FIG. 13 is a view illustrating a method of manufacturing a display module according to an embodiment of the present disclosure.

The manufacturing method of the display module may include applying a coating solution to a rear surface of a display panel using a screen printing process, semi-curing the coating solution at a first temperature to form a preliminary cover panel on the rear surface of the display panel, and decompressing the preliminary cover panel at a second temperature to form a cover panel.

In FIG. 13, the same or similar reference numerals denote the same or similar elements in FIGS. 1 to 12A, and thus, detailed descriptions of the same elements will be omitted.
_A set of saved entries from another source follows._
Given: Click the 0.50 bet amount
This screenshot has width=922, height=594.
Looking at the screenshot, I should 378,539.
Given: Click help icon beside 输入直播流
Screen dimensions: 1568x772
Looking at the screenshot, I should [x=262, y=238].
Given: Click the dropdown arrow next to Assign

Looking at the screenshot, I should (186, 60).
Referring to FIG. 13, the forming the cover panel may include placing the display panel DP and the preliminary cover panel P-CP disposed on the rear surface of the display panel DP in a second chamber CB2-1 and heating the preliminary cover panel P-CP at the second temperature to provide a decompression state.

In the present embodiment, the second chamber CB2-1 may be a heating and decompressing chamber. The second chamber CB2-1 may further include a decompression device EV that discharges air in the second chamber CB2-1 to the outside to reduce the internal pressure. Accordingly, the inside of the second chamber CB2-1 may correspond to an open system.
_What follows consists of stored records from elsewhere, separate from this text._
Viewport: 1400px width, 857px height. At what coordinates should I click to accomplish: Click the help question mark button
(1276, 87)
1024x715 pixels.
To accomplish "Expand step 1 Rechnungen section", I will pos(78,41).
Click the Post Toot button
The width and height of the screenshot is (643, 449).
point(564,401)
In the present disclosure, the term “decompressing” means providing a pressure lower than atmospheric pressure. As an example, the inside of the second chamber CB2-1 may be maintained in a vacuum state.

Therefore, gases inside pores of the preliminary display panel P-CP may be expelled to the outside. FIG. 13 illustrates that the gases inside the second chamber CB2-1 and inside the pores are discharged to the outside through the decompression device EV.

Since many of the pores of the preliminary display panel P-CP are removed after the steps described above with reference to FIG. 13 are performed, a packing density of the preliminary cover panel P-CP may increase. Accordingly, the thermal and electrical conductivity of the display module manufactured by the manufacturing method of the display module according to an embodiment may be improved.

In addition, since the cover panel is formed to have a single-layer structure, the manufacturing method of the display module may be simplified compared to the conventional display module including the cover panel formed in the multi-layer structure.

Although the present disclosure has been described with reference to embodiments thereof, it is understood that the present disclosure should not be limited to these embodiments but various changes and modifications can be made by one ordinary skilled in the art within the spirit and scope of the present disclosure as set forth in the following claims. Therefore, the disclosed subject matter should not be limited to any single embodiment described herein, and the scope of the present inventive concept shall be determined according to the attached claims.